The exact sizes and aspect ratios of the anchors are hyper parameters of the model, and can be determined after a statistical research of the object shape distribution in the training data (via a k-means analysis, for example).
During training the detector learns that several features that are spatially close to each other should result in a box that encompasses them (rewarding the network with a low loss). Several anchor geometries are used simultaneously to help the network capture objects with different aspect ratios, e.g. a short and wide anchor will likely learn to capture a car more easily than a toll and slim anchor.
Using N anchors enables the network to predict up to N objects centered in the same pixel (e.g. a cat napping on a couch) without having to compromise and predict a cat-girl class mix.
One drawback of using anchors is that each object gives rise to multiple bounding boxes from which we need to pick the best-fitting one.
An even more severe drawback is that since each spatial output cell is forced to predict bounding boxes even if the confidence is extremely low, we end up with hundreds or thousands of bounding boxes per image, by design.
For example — Assume an 80-class detector with input shape 224×224 and output shape 7×7 cells, each having 3 anchors. then each image will result in 7x7x3x80=11,760 bounding boxes (there is a bounding box copy per class. See the next section for the reason).
The commonly used method to sift through the bounding boxes and pick only the interesting ones is called NMS.
NMS — Non-Maximum Suppression
This process is considered a part of the post processing.
NMS is a greedy algorithm that loops over all the classes, and for each class it checks for overlaps (IoU — Intersection over Union) between all the bounding boxes. If the IoU between two boxes of the same class is above a certain threshold (usually 0.7), the algorithm concludes that they refer to the same object, and discards the box with the lower confidence score (which is a product of the objectness score and the conditional class probability).
The loop is performed over the classes, since we want to keep the ability to detect classes that aren’t with the highest score, in case the highest-scoring class copy will be discarded due to its high overlap with another box.

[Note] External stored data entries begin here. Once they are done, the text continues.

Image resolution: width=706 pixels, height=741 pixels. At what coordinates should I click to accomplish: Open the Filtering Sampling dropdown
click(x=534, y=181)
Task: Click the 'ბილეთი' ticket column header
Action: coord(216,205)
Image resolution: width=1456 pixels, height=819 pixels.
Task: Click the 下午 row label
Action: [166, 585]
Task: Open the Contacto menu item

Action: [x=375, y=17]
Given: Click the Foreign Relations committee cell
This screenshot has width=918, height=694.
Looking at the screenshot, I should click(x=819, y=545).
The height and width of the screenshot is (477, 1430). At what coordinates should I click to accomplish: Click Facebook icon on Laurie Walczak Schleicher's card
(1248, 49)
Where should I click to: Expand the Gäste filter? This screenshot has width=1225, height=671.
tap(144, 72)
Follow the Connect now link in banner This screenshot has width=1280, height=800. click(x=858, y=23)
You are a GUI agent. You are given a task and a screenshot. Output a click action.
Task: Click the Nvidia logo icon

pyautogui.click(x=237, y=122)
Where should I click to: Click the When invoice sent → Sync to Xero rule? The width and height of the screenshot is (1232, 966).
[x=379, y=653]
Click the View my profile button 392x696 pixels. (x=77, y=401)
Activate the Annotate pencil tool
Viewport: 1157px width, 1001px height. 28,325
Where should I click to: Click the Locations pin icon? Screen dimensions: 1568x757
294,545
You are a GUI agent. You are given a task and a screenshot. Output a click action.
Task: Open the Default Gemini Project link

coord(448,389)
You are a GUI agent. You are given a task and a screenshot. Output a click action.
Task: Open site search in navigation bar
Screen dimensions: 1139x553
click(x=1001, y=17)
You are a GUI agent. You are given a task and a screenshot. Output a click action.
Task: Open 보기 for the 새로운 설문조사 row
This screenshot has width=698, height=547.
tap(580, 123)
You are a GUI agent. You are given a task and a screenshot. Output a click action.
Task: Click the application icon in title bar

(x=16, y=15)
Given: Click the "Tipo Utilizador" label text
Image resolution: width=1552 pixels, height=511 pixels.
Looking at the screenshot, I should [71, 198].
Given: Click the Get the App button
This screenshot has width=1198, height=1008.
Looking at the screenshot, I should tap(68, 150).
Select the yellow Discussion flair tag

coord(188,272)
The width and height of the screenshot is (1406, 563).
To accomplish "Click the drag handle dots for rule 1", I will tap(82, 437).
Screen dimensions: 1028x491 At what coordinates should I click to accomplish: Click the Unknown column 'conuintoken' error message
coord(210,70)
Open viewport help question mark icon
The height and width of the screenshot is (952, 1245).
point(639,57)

NMS is very expensive computationally: If there are n boxes then the algorithm performs O(n²) comparisons and quickly becomes a serious bottleneck, especially if the input image is large and the processor is weak.
Several ways have been invented to mitigate this NMS bottleneck. One is to sift through the boxes and remove the ones with very low confidence level even before the NMS. This helps get rid of about 90% of the boxes on VOC-Pascal dataset, for example.
Another approach is to abandon the anchor methodology and use a prediction architecture that inherently generates less proposals. CenterNet is such an architecture (which I’m personally fond of) and I will elaborate on it in a future post.